# So I was making a salad



## Start The Fire (Aug 21, 2009)

With Romaine lettuce and there were white spots on the stem when i cut it open, and the lettuce was a little like brown and weird looking on the top but i cut it off, should i eat it or be grossed out and throw it away?


----------



## Wyogal (Aug 21, 2009)

When in doubt, throw it out...


----------



## GrillingFool (Aug 21, 2009)

Welcome to the Forum, StartTheFire!

Wyogal has summed it up nicely. If ever you have concerns about food safety
always err on the side of safe.

Many others, including me, often have differing opinions, based often on the food
in question, and you might see some here.
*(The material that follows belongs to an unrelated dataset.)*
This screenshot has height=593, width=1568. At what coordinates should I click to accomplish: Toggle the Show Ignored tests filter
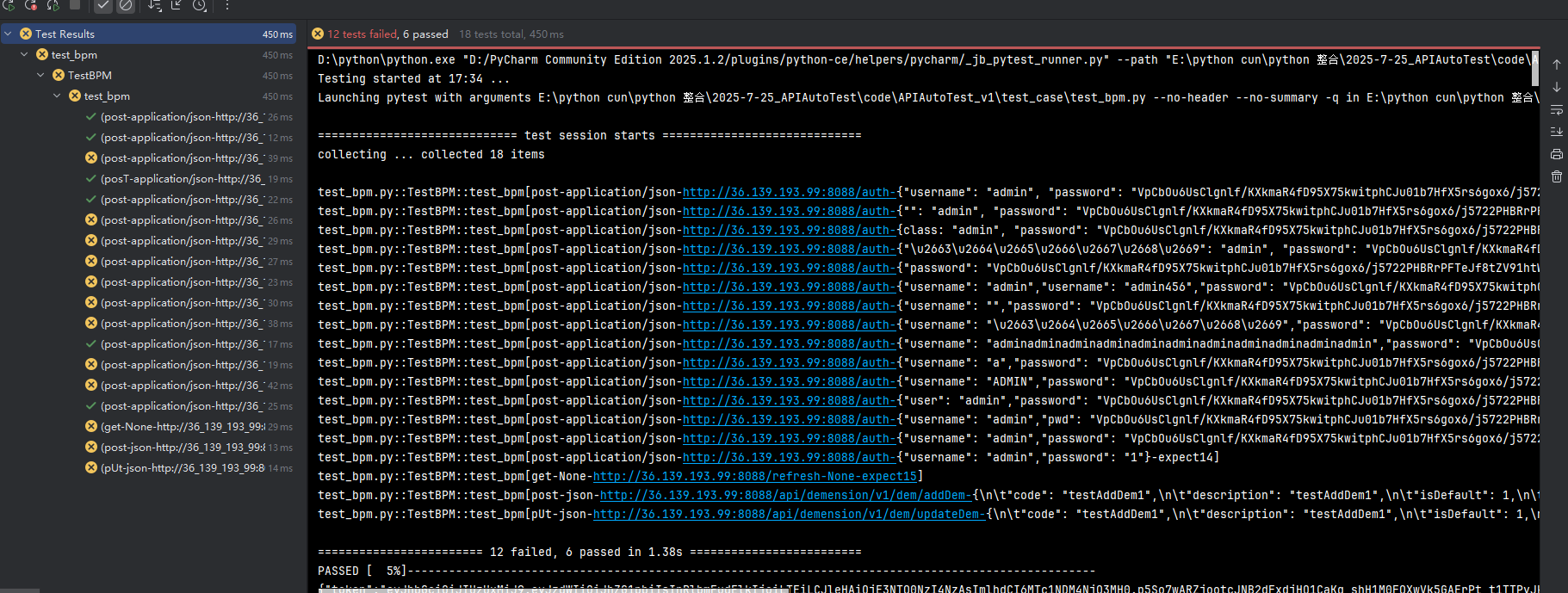tap(126, 5)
In fact, it might get fiery, StartTheFire! LOLOL


----------



## onelove (Aug 21, 2009)

I dont think I would eat that lettuce.  Those white spots sound iffy but the top and brown is just wilted and wouldn't hurt you. I would go buy some new lettuce if I were you


----------



## chefkathleen (Aug 21, 2009)

I live by that motto as well. When in doubt, throw it out. Why take the chance on making yourself or someone else sick?


----------



## kelly237 (Sep 3, 2009)

Feed a samll salad to your husband and if he is fine the next day it is probably okay to use...


----------



## msmofet (Sep 3, 2009)

i would take it back to the store where it was bought and speak to the store manager and the produce manager. if no one ever complains and lets it slide it will never stop!! and the next person may not have the money to waste. my hub works in produce and would never allow that to be put out.


----------



## shalinee (Sep 3, 2009)

I agree with chefkathleen. Don't risk your health through eating bad food. It's not worth it. Just throw it away if you can't return it.


----------



## msmofet (Sep 3, 2009)

kelly237 said:


> Feed a samll salad to your husband and if he is fine the next day it is probably okay to use...


  i like the way you think!!


----------